▶ **TASK DETAILS**:
Exactly and in full, give the records again.

▶ **SOURCE DATA**:
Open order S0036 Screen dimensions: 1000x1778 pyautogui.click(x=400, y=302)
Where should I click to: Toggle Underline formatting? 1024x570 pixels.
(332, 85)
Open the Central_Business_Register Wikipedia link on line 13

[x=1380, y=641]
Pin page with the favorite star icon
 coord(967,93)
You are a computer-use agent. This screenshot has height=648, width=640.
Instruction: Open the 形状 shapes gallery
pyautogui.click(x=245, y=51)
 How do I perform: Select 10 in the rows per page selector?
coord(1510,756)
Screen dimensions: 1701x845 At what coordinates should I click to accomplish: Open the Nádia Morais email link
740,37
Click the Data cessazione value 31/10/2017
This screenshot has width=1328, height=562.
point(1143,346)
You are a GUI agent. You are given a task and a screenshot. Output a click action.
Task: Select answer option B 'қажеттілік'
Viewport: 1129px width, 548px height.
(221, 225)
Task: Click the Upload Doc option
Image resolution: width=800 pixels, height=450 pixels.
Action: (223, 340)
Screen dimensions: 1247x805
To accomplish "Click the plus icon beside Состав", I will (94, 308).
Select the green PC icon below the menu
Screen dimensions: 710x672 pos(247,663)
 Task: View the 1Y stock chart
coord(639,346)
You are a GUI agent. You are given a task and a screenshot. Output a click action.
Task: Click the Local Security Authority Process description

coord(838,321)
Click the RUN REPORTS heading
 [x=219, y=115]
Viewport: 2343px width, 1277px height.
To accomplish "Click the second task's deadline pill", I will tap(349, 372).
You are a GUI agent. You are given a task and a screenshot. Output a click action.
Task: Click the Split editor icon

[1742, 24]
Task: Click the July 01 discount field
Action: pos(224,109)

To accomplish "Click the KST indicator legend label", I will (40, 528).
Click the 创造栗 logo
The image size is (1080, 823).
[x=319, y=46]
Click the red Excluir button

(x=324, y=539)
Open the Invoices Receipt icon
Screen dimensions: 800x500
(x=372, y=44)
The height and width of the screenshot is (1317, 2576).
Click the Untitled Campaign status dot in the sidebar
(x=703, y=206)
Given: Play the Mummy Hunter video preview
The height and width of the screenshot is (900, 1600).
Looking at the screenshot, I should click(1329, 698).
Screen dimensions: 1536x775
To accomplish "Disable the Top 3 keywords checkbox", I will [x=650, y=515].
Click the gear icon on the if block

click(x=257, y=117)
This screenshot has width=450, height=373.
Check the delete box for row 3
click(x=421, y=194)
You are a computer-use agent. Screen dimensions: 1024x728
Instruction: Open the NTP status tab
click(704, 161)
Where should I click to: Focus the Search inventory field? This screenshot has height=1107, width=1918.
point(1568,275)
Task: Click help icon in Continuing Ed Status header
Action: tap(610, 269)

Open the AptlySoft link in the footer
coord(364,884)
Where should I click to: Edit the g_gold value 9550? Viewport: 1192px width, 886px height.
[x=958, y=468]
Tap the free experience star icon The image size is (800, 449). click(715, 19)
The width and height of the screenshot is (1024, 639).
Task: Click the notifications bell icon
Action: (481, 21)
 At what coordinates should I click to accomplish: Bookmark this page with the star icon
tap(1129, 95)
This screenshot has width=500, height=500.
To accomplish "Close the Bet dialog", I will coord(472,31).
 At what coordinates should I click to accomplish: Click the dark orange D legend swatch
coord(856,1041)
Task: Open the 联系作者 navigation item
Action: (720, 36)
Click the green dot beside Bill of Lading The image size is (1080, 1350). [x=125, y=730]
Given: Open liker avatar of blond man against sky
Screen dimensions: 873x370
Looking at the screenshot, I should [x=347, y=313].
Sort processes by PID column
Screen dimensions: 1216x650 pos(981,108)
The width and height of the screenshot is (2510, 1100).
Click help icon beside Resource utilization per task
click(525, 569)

▶ **TASK ANSWER**:
Open order S0036 Screen dimensions: 1000x1778 pyautogui.click(x=400, y=302)
Where should I click to: Toggle Underline formatting? 1024x570 pixels.
(332, 85)
Open the Central_Business_Register Wikipedia link on line 13

[x=1380, y=641]
Pin page with the favorite star icon
 coord(967,93)
You are a computer-use agent. This screenshot has height=648, width=640.
Instruction: Open the 形状 shapes gallery
pyautogui.click(x=245, y=51)
 How do I perform: Select 10 in the rows per page selector?
coord(1510,756)
Screen dimensions: 1701x845 At what coordinates should I click to accomplish: Open the Nádia Morais email link
740,37
Click the Data cessazione value 31/10/2017
This screenshot has width=1328, height=562.
point(1143,346)
You are a GUI agent. You are given a task and a screenshot. Output a click action.
Task: Select answer option B 'қажеттілік'
Viewport: 1129px width, 548px height.
(221, 225)
Task: Click the Upload Doc option
Image resolution: width=800 pixels, height=450 pixels.
Action: (223, 340)
Screen dimensions: 1247x805
To accomplish "Click the plus icon beside Состав", I will (94, 308).
Select the green PC icon below the menu
Screen dimensions: 710x672 pos(247,663)
 Task: View the 1Y stock chart
coord(639,346)
You are a GUI agent. You are given a task and a screenshot. Output a click action.
Task: Click the Local Security Authority Process description

coord(838,321)
Click the RUN REPORTS heading
 [x=219, y=115]
Viewport: 2343px width, 1277px height.
To accomplish "Click the second task's deadline pill", I will tap(349, 372).
You are a GUI agent. You are given a task and a screenshot. Output a click action.
Task: Click the Split editor icon

[1742, 24]
Task: Click the July 01 discount field
Action: pos(224,109)

To accomplish "Click the KST indicator legend label", I will (40, 528).
Click the 创造栗 logo
The image size is (1080, 823).
[x=319, y=46]
Click the red Excluir button

(x=324, y=539)
Open the Invoices Receipt icon
Screen dimensions: 800x500
(x=372, y=44)
The height and width of the screenshot is (1317, 2576).
Click the Untitled Campaign status dot in the sidebar
(x=703, y=206)
Given: Play the Mummy Hunter video preview
The height and width of the screenshot is (900, 1600).
Looking at the screenshot, I should click(1329, 698).
Screen dimensions: 1536x775
To accomplish "Disable the Top 3 keywords checkbox", I will [x=650, y=515].
Click the gear icon on the if block

click(x=257, y=117)
This screenshot has width=450, height=373.
Check the delete box for row 3
click(x=421, y=194)
You are a computer-use agent. Screen dimensions: 1024x728
Instruction: Open the NTP status tab
click(704, 161)
Where should I click to: Focus the Search inventory field? This screenshot has height=1107, width=1918.
point(1568,275)
Task: Click help icon in Continuing Ed Status header
Action: tap(610, 269)

Open the AptlySoft link in the footer
coord(364,884)
Where should I click to: Edit the g_gold value 9550? Viewport: 1192px width, 886px height.
[x=958, y=468]
Tap the free experience star icon The image size is (800, 449). click(715, 19)
The width and height of the screenshot is (1024, 639).
Task: Click the notifications bell icon
Action: (481, 21)
 At what coordinates should I click to accomplish: Bookmark this page with the star icon
tap(1129, 95)
This screenshot has width=500, height=500.
To accomplish "Close the Bet dialog", I will coord(472,31).
 At what coordinates should I click to accomplish: Click the dark orange D legend swatch
coord(856,1041)
Task: Open the 联系作者 navigation item
Action: (720, 36)
Click the green dot beside Bill of Lading The image size is (1080, 1350). [x=125, y=730]
Given: Open liker avatar of blond man against sky
Screen dimensions: 873x370
Looking at the screenshot, I should [x=347, y=313].
Sort processes by PID column
Screen dimensions: 1216x650 pos(981,108)
The width and height of the screenshot is (2510, 1100).
Click help icon beside Resource utilization per task
click(525, 569)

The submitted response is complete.